Wednesday 6 March 2013

Pragmatic outcome at last in Daejan v Benson?

I note that decision for Daejan V Benson in the Supreme Court (heard before Phillips v Goddard unfortunately) has now been published.

Their Lordships appear to have decided, at first reading, on a sensible solution that does not allow the leaseholders to benefit entirely from a windfall in terms of the works, but requires the landlord to pay the leaseholders legal costs and a sum reflecting the failure to consult. Not a majority decision but practicality of approach seems to have held sway. Very much at odds with Phillips v  perhaps? 

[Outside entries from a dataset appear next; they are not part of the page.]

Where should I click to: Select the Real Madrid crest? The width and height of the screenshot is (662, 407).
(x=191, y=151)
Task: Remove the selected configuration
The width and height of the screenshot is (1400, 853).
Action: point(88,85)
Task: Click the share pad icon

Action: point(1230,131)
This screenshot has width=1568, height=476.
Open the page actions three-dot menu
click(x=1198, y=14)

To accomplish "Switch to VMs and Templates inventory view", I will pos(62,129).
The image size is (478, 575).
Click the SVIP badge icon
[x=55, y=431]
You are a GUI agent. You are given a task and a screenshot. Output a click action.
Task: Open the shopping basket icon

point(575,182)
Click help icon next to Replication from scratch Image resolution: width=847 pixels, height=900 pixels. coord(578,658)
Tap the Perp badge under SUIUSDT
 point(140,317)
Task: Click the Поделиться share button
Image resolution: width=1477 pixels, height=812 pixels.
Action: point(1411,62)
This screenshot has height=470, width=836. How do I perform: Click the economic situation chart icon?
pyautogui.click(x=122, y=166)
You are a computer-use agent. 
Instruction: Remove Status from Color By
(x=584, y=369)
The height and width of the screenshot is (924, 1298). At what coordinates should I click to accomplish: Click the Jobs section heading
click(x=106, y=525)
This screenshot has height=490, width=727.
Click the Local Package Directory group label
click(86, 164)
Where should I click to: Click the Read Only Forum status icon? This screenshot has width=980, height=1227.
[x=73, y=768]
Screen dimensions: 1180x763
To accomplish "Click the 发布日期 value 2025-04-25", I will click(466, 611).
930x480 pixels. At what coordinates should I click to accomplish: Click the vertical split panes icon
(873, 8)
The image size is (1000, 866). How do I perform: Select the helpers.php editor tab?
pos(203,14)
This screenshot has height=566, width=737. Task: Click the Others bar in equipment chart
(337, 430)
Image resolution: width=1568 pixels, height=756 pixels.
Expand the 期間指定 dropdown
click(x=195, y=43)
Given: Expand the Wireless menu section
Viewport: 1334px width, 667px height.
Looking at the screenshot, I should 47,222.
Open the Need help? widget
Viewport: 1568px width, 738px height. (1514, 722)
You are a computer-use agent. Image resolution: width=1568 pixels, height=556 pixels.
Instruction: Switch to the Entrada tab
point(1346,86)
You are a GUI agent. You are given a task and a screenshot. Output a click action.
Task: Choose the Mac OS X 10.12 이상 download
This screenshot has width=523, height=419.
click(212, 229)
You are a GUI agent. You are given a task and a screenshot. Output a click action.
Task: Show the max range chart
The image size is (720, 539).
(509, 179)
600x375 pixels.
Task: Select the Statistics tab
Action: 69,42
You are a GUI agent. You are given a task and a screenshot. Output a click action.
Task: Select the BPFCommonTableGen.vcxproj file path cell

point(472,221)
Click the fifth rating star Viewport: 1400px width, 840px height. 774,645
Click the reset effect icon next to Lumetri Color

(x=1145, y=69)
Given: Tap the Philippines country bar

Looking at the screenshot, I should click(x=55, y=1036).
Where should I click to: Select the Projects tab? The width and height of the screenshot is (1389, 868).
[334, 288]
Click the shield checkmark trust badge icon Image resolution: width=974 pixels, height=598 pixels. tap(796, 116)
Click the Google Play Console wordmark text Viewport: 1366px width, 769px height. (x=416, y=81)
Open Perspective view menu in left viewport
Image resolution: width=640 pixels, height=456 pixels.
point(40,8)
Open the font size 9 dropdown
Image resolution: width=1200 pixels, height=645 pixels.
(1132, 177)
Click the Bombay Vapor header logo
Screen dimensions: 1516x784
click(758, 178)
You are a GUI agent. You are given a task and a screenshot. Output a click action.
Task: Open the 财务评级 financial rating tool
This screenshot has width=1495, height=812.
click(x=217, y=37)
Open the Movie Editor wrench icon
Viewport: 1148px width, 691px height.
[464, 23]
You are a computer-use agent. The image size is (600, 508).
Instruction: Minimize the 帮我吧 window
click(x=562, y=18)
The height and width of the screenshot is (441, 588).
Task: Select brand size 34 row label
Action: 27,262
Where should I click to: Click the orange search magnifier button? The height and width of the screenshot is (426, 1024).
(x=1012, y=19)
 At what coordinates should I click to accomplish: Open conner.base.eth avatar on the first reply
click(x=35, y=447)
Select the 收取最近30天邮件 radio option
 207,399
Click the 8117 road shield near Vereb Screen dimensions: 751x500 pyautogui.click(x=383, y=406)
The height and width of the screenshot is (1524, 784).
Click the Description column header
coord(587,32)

Lord Neuberger stated: 'This conclusion does not enable a landlord to buy its way out of having failed to comply with the Requirements, because a landlord faces significant disadvantages for non-compliance...[it] achieves a fair balance between ensuring the tenants do not recieve a windfall and that landlords are not cavalier about observing Requirements strictly.'

Wow, how much did it cost the parties to get to that common sense solution in one of the longest running property cases? I will write more about how I think this might impact consultation activities once I have had time to digest the full decision in detail.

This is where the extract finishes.